En cette Journée mondiale de la lutte contre le sida, l’ONG Pils a dû faire face à des critiques venant d’une ex-employée et d’un ancien membre. Pour Nicolas Ritter, il s’agit, dans le premier cas, surtout d’une question interne et d’une incompréhension dans l’autre. Il dit toutefois entendre la « colère » et la « frustration » de Sabrina ainsi que de Den Ramsamy – qui ne représente plus Vivre+, précise le directeur exécutif de Pils, réseau qui n’est d’ailleurs plus actif.
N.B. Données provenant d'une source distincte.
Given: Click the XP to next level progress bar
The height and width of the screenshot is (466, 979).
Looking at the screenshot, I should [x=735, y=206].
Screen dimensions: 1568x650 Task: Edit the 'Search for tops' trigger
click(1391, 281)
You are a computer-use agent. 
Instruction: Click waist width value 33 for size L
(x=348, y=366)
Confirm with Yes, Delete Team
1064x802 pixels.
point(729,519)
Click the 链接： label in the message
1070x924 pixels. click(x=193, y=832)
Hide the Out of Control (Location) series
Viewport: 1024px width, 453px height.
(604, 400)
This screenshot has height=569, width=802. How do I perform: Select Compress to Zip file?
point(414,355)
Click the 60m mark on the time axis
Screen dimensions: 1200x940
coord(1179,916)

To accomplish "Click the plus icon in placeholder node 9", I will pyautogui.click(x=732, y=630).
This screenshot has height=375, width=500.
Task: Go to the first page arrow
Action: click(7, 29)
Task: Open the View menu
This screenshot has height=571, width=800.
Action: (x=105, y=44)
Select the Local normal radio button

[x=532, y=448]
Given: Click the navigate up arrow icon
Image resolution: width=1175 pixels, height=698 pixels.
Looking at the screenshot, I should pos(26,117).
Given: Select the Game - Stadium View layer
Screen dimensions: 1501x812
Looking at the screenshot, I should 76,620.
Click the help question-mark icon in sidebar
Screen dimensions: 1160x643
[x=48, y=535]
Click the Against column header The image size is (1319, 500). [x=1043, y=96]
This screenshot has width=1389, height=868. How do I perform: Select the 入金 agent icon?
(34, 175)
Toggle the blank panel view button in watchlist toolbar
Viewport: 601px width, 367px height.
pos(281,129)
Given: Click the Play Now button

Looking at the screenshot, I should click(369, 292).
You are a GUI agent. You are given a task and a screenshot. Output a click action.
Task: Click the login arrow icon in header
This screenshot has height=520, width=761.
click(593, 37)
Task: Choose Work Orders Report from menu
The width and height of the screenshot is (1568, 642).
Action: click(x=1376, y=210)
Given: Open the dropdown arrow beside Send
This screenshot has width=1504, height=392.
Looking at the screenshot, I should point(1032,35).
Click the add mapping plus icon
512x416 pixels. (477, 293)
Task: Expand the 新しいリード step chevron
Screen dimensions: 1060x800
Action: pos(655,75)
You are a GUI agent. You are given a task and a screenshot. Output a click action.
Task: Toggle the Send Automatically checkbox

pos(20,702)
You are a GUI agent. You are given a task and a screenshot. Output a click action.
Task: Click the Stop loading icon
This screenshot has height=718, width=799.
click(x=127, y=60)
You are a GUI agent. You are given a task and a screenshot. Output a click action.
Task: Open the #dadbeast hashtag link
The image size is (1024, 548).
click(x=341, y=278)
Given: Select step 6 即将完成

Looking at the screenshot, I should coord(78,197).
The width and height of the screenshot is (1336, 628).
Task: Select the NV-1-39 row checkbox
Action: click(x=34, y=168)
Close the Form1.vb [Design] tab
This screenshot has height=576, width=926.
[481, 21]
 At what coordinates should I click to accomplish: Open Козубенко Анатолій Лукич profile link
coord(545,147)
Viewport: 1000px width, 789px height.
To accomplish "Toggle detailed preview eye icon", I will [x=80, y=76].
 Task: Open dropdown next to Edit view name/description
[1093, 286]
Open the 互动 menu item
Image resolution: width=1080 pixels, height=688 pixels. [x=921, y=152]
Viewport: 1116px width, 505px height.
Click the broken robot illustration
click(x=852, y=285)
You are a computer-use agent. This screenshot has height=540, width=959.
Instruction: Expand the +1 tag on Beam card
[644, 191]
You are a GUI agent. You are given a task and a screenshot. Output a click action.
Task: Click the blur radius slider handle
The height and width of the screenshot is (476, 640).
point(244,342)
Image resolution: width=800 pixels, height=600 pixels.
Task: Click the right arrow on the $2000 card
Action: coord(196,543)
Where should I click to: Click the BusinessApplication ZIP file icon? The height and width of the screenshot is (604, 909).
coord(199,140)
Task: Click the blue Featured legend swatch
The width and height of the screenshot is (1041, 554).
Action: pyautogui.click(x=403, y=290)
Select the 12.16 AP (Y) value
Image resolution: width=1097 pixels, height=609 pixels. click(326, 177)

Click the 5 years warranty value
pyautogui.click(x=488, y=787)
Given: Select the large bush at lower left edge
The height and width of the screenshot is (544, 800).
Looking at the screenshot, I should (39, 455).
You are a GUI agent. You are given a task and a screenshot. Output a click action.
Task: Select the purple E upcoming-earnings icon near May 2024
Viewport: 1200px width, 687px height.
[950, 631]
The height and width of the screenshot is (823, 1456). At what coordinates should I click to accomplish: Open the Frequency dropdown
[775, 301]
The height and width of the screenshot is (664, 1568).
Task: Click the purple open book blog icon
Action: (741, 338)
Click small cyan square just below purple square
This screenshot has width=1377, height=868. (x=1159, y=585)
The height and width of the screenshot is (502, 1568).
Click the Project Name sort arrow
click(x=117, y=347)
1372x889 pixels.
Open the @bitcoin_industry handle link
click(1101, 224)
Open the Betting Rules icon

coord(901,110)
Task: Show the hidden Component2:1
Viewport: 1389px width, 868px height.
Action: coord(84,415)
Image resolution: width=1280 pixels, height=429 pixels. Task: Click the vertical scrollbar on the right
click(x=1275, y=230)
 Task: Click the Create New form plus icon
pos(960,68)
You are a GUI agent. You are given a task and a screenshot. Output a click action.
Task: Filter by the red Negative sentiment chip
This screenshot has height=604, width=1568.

A l’issue du lancement d’un atelier, ce matin, sur le VIH-sida, Sabrina a réclamé que les comptes de l’association soient examinés et Den Ramsamy, l’institution d’une commission d’enquête sur les ONG.

Nicolas Ritter précise d’emblée que Pils opère dans la transparence. Il en veut pour preuve que les comptes de Pils sont audités deux fois l’an et que ceux-ci sont à la disposition des autorités. De plus, l’ONG publie chaque année, sur son site Web, son rapport d’activités (celui de 2014 est disponible ici).

Si l’incident de ce matin l’attriste, le directeur exécutif de Pils se dit « calme et serein par rapport aux allégations et à la commission d’enquête » que le ministre de la Santé dit envisager. Le problème fondamental, selon Nicolas Ritter, est que « les décisions prises depuis le début de l’année sur la réponse au VIH ne sont pas correctes ». Rendant les personnes concernées encore plus vulnérables.

Photo (archives) : Nicolas Ritter (à l’avant-plan) durant une conférence de presse organisée, le 30 juillet dernier, par les ONG engagées dans le programme de réduction des risques.